» Problem description: Give back an exact copy of the lines in the records below, from the line that has "Task: Click the Export All button" through the line that has "Given: Collapse the MCU C Compiler tree node", and nothing besides.

» Data listing:
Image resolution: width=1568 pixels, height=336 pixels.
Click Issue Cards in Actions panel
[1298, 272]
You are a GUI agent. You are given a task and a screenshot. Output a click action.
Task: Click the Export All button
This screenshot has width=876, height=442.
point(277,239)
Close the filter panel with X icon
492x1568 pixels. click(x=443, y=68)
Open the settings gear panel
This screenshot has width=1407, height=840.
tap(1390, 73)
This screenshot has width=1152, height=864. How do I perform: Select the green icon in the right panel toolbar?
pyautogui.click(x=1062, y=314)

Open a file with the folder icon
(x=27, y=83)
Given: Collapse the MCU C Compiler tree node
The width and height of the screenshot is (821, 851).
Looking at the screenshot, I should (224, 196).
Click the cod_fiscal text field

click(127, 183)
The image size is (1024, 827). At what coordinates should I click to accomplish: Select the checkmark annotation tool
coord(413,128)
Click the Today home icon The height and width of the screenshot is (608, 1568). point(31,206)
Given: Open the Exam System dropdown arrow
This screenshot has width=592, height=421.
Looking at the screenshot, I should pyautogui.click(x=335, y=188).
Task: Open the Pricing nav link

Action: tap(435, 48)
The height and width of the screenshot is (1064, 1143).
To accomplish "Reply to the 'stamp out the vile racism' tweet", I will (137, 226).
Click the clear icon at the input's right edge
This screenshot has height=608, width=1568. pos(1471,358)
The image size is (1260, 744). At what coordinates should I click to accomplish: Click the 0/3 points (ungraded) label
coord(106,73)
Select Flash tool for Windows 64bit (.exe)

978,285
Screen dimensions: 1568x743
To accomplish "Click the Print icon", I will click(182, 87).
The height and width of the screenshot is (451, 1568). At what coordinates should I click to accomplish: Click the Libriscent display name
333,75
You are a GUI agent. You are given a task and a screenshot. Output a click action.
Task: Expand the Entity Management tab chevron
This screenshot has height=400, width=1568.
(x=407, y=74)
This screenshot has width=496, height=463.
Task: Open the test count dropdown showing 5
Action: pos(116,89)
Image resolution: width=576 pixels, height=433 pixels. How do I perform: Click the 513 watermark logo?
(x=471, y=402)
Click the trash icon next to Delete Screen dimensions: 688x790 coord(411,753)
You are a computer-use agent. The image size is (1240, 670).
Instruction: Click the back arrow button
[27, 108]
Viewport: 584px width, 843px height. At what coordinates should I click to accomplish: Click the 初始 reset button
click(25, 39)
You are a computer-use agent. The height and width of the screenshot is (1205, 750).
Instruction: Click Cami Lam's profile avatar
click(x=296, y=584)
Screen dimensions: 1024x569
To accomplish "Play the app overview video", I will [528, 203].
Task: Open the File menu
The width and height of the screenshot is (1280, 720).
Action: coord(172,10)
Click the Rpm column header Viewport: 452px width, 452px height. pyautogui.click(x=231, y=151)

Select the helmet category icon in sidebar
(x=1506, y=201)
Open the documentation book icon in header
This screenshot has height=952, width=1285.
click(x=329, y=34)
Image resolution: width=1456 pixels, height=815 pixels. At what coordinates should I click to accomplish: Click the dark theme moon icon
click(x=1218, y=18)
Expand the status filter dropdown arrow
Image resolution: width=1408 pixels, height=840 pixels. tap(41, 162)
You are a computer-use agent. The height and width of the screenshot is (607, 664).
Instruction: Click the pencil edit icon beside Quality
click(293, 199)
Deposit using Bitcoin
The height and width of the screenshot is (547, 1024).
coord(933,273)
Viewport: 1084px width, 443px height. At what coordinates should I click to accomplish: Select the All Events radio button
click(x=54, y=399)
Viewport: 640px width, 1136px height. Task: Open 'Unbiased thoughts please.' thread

» Response area:
Task: Click the Export All button
This screenshot has width=876, height=442.
point(277,239)
Close the filter panel with X icon
492x1568 pixels. click(x=443, y=68)
Open the settings gear panel
This screenshot has width=1407, height=840.
tap(1390, 73)
This screenshot has width=1152, height=864. How do I perform: Select the green icon in the right panel toolbar?
pyautogui.click(x=1062, y=314)

Open a file with the folder icon
(x=27, y=83)
Given: Collapse the MCU C Compiler tree node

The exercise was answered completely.